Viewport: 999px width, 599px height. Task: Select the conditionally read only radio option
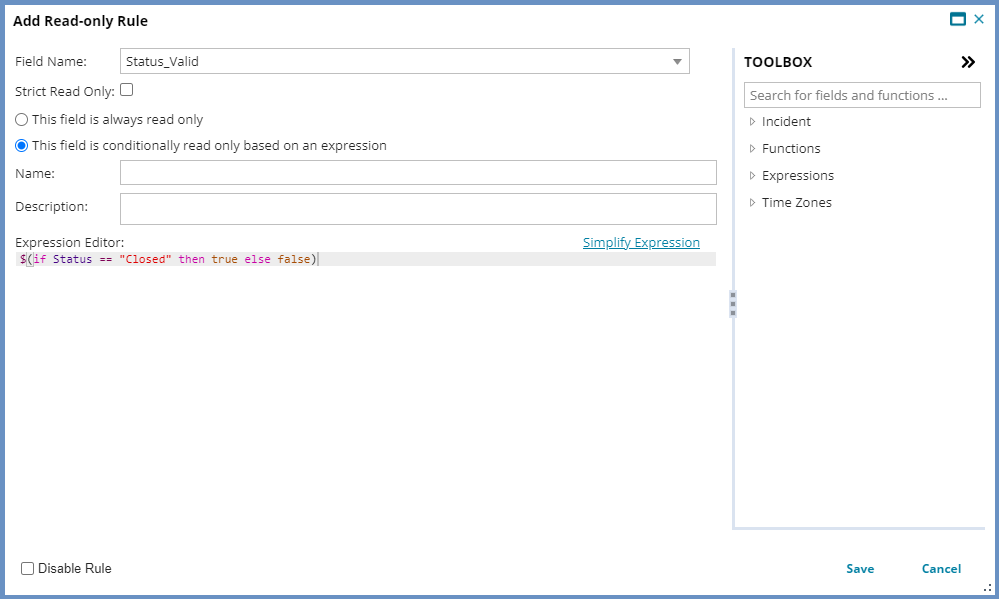click(x=22, y=146)
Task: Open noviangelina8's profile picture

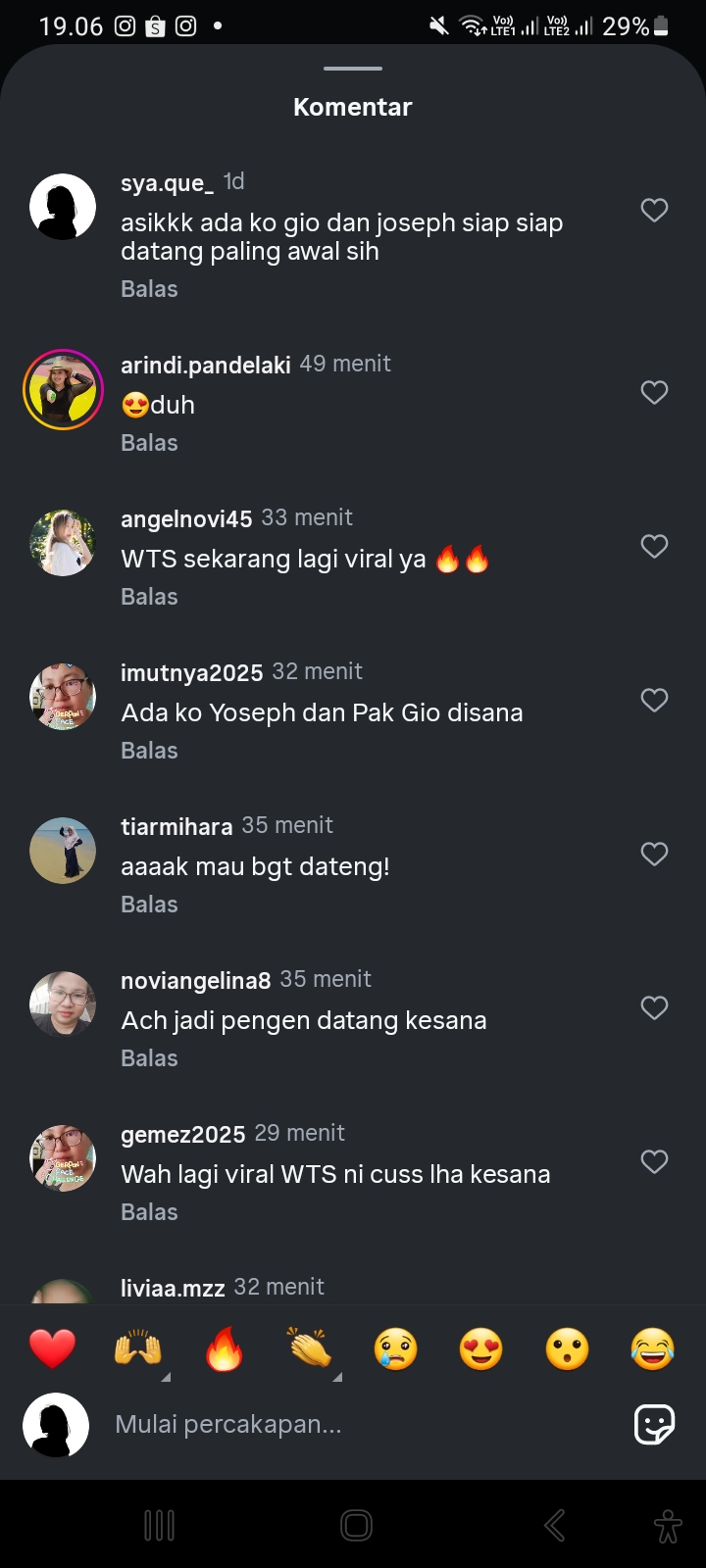Action: [x=63, y=1004]
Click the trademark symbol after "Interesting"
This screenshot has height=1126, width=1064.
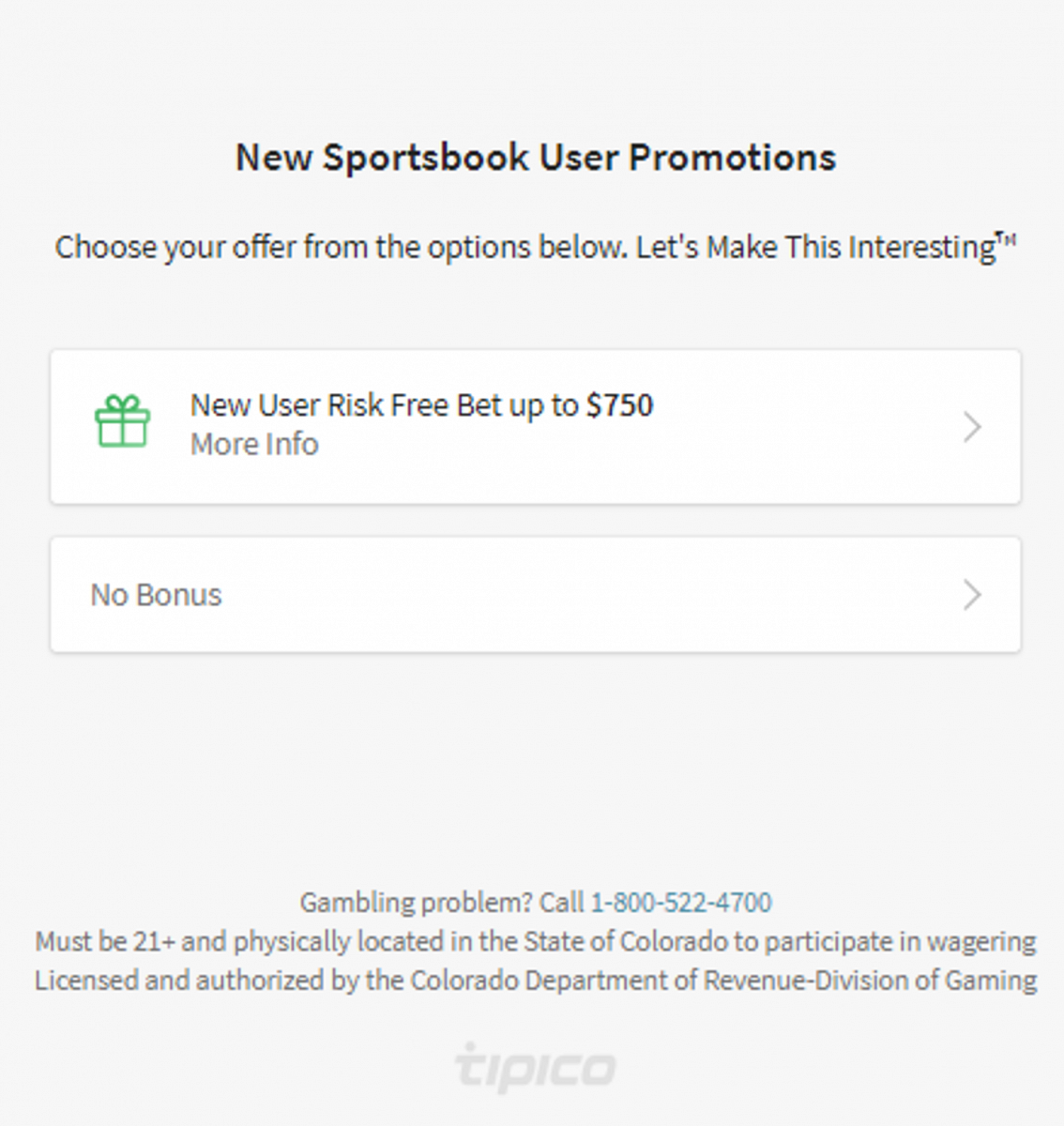click(1007, 238)

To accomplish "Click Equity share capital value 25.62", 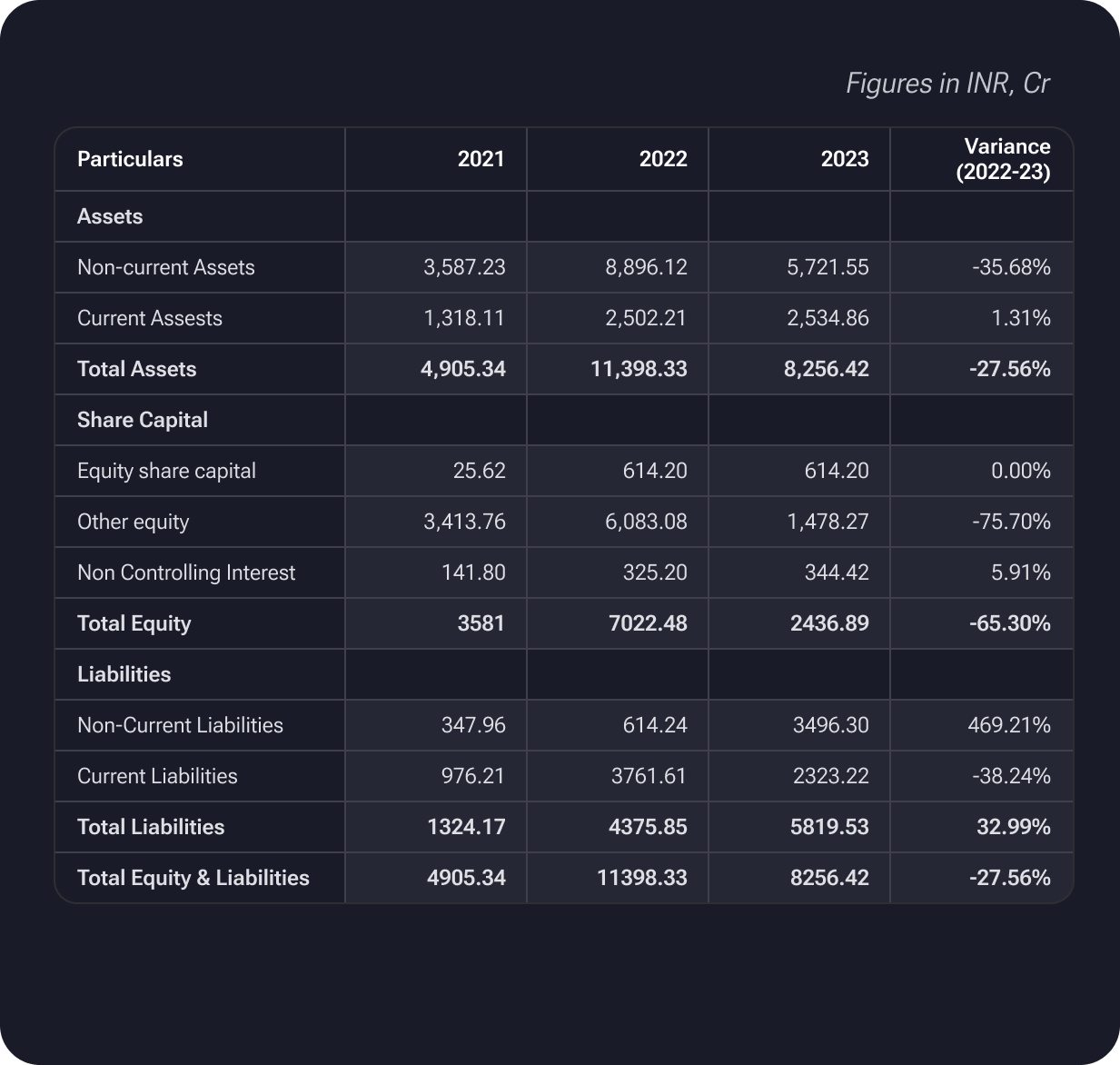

***

- Task goal -
With the pictures omitted, reproduce the records in full and exactly.

- Task answer -
Viewport: 999px width, 599px height. Task: Select the conditionally read only radio option
click(x=22, y=146)
Task: Open noviangelina8's profile picture

Action: [x=63, y=1004]
Click the trademark symbol after "Interesting"
This screenshot has height=1126, width=1064.
click(1007, 238)

To accomplish "Click Equity share capital value 25.62", 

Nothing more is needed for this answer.